EXTRAIT DU DOCUMENT:
====================
Ces harraga bien de chez nous

ISSUS DE TOUTES LES COUCHES SOCIALES

Ces harraga bien de chez nous

Le Quotidien d’Oran, 13 novembre 2006

Contrairement à beaucoup d’idées reçues, le profil du «harrag» en Algérie n’est pas toujours celui qu’on dessine comme jeune désoeuvré, en chômage, en quête d’une vie meilleure.

Si les études statistiques consacrées à ce profil par une mise en exergue de paramètres tels que le genre, l’âge, le milieu social et le niveau d’instruction, entre autres, font cruellement défaut en Algérie, les cas d’émigration clandestine jusque-là enregistrés par les services de sécurité confirment, néanmoins, qu’il est totalement erroné d’expliquer le phénomène juste par des raisons liées à la pauvreté ou le chômage.

Le «harrag» des années 80 et 90 se cachait au fond d’une cale de bateau dans le but de rejoindre clandestinement l’Europe ou l’Amérique du Nord, priant Dieu de ne pas se faire débusquer, avec comme fantasme suprême, la recherche d’une sorte de «terre promise» à même de lui permettre de réaliser ses rêves les plus refoulés. Il était par définition un jeune homme qui faisait l’exception, notamment par son milieu social d’origine.

Le harrag type de cette époque était, dans la quasi-totalité des cas, originaire d’une ville portuaire et, de surcroît, issu d’un quartier qui avait un rapport très fort soit avec le monde de la mer d’une manière générale, soit avec le milieu portuaire. A Oran, par exemple, les quartiers de Sidi El-Houari et des Planteurs, où les métiers prédominants étaient – et le sont encore aujourd’hui, même si c’est à une moindre proportion – docker ou pêcheur, illustrent assez bien ce caractère.
====================
ÉNONCÉ 1: Recopiez le passage de l'article sur les harraga compris entre "Si les études" et "milieu social d’origine.", bornes incluses.
ÉNONCÉ 2: D'après l'article sur les harraga, quels métiers prédominaient dans les quartiers oranais de Sidi El-Houari et des Planteurs ?

DONNÉES FOURNIES:
====================
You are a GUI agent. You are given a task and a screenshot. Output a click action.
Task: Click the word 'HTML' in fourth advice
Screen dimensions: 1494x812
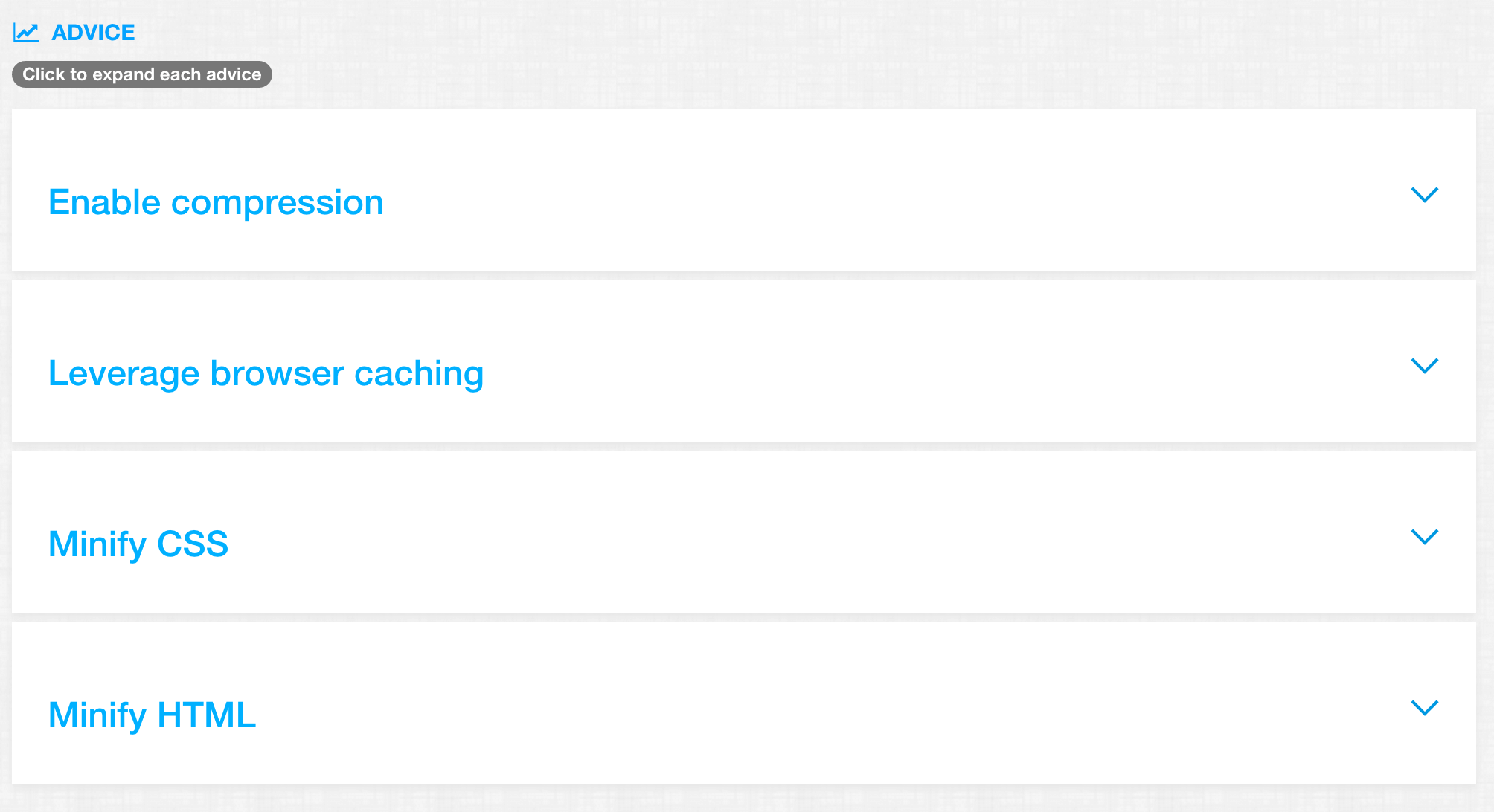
====================
CORRIGÉ 1:
Si les études statistiques consacrées à ce profil par une mise en exergue de paramètres tels que le genre, l’âge, le milieu social et le niveau d’instruction, entre autres, font cruellement défaut en Algérie, les cas d’émigration clandestine jusque-là enregistrés par les services de sécurité confirment, néanmoins, qu’il est totalement erroné d’expliquer le phénomène juste par des raisons liées à la pauvreté ou le chômage.

Le «harrag» des années 80 et 90 se cachait au fond d’une cale de bateau dans le but de rejoindre clandestinement l’Europe ou l’Amérique du Nord, priant Dieu de ne pas se faire débusquer, avec comme fantasme suprême, la recherche d’une sorte de «terre promise» à même de lui permettre de réaliser ses rêves les plus refoulés. Il était par définition un jeune homme qui faisait l’exception, notamment par son milieu social d’origine.

CORRIGÉ 2: Docker ou pêcheur.